They make it look easy: crisp gymnastics through the air, knifing impact with the water and barely a splash upon entry.

But diving is a grueling sport, requiring years of training from a young age. Some divers suffer from damage to their eyes, like detached retinas, from constant impact with the water. And for all that training, an Olympic performance comes down to a few seconds of twists and turns. There is no margin for error.

On Sunday, Shi Tingmao of China won gold in the 3-meter springboard event. Her teammate, Wang Han, took silver, underlining China’s dominance of this precision sport, in which perfection must be achieved in a couple seconds. Krysta Palmer of the United States rounded out the medals with bronze.

Shi, a 29-year-old veteran who started her athletic career at age 6 as a gymnast before switching to diving five years later, unleashed an inward 2 1/2 somersaults pike for her first dive and capped it with a forward 2 1/2 somersaults 1 twist pike for her fifth and final dive. Her score of 383.50 dominated the rankings, with Wang scoring 348.75.

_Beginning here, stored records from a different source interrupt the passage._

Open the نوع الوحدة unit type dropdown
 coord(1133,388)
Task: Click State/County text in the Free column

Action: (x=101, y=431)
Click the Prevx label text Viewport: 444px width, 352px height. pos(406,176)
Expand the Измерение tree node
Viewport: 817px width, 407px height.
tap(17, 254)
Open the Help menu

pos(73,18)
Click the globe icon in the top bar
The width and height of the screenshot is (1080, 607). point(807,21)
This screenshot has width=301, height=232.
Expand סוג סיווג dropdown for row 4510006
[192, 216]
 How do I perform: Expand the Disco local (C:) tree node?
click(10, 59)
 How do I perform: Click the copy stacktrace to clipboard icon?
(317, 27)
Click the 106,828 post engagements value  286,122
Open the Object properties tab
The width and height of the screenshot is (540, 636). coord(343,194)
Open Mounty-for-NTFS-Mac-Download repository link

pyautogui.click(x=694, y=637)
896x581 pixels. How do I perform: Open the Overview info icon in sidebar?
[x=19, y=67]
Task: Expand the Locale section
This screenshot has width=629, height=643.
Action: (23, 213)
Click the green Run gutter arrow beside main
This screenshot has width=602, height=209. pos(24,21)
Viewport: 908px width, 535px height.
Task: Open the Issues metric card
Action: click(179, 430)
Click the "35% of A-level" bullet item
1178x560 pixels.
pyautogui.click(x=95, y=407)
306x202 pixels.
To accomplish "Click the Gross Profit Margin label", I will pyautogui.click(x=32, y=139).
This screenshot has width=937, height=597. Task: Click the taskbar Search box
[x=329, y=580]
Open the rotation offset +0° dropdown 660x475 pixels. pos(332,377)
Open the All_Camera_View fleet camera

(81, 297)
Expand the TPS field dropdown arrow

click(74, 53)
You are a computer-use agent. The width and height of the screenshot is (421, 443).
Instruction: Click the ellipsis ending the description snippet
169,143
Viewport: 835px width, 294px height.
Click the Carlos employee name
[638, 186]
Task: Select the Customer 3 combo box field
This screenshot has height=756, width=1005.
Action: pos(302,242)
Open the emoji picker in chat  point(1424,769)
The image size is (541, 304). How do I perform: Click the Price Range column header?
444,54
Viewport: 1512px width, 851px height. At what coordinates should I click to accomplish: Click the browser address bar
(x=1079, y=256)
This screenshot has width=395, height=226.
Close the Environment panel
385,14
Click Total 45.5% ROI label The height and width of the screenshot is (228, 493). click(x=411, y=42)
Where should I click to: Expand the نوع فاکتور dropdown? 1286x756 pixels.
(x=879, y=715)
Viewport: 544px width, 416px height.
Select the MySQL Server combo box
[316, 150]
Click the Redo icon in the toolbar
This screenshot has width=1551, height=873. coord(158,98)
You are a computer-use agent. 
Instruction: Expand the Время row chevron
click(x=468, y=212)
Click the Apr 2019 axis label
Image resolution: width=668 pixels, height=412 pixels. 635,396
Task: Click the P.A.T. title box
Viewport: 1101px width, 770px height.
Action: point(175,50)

At the 2016 Rio Games, Shi captured gold in both the 3-meter springboard and the 3-meter synchronized events.

Diving routines unfold so quickly that they look like a video on fast-forward. The judges must make almost equally rapid verdicts on the athletes’ performances.

The Chinese Olympic diving team, nurtured in state training facilities from early elementary school age, has dominated the competition for years.

In Tokyo, they have struck gold in the women’s synchronized 3-meter event, the women’s synchronized 10-meter platform event and the men’s synchronized 3-meter event. The only gold that has eluded the squad so far was in the men’s synchronized 10-meter platform event, in which they took silver.